L’histoire est pour ainsi dire simple : un jeune, Smith, se définit comme un « non-déclaré » sexuel. Son colocataire, Thor, un grand blond hétéro, le fait fantasmer. Son amie Stella, lesbienne assumée, est sa bonne conscience. Smith a un rêve récurrent dans lequel il voit deux filles qu’il va bientôt croiser dans la réalité. Il rencontre London, petite blonde délurée qui va lui ouvrir l’esprit.

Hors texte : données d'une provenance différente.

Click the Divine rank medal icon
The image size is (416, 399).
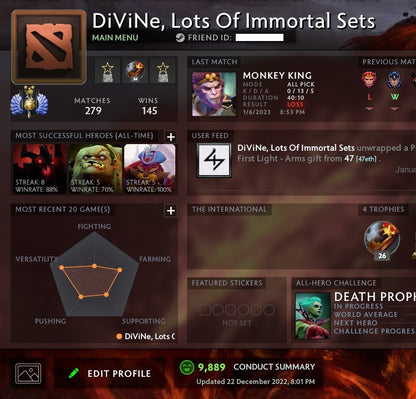tap(29, 102)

Raconté comme ça, le film a tout l’air d’être un teen movie un peu déjà-vu. Mais là où ça se complique c’est que Gregg Araki est derrière la caméra. Attendez-vous donc à un film un peu plus barré.
Et je m’attendais à mieux. C’est totalement barré certes, mais ça sonne creux. Faire du bon gros délire est un art en soi mais encore faut-il que ce bordel ait une quelconque résonance dans l’esprit du spectateur. Ici, le second degré est totalement absent, ce qui plombe pour beaucoup l’ambiance du film car au gré des scènes plus ou moins décalées, le film perd de sa force.
Finalement, le fil rouge du film se dessine peu à peu et se révèle inintéressant : une fille a disparu.
C’est seulement au détour d’une scène vers la fin du film que l’histoire prend presque du sens. Une ambiance de fin du monde règne vraiment quand Oliver et Le Messie racontent toute l’histoire derrière leurs mésaventures : le père de Smith n’est pas mort, il est chef d’une secte, le Nouvel Ordre et va faire péter la planète. London est la demi-soeur de Smith. Smith, lui, est l’élu. Seulement voilà, on n’y croit déjà plus.
Vous le voyez, ça part totalement dans une direction différente. IMDB a raison quand il résume le film en commençant par « a sci-fi story… » car pris comme ça, on pouvait excuser les dérives du scénario.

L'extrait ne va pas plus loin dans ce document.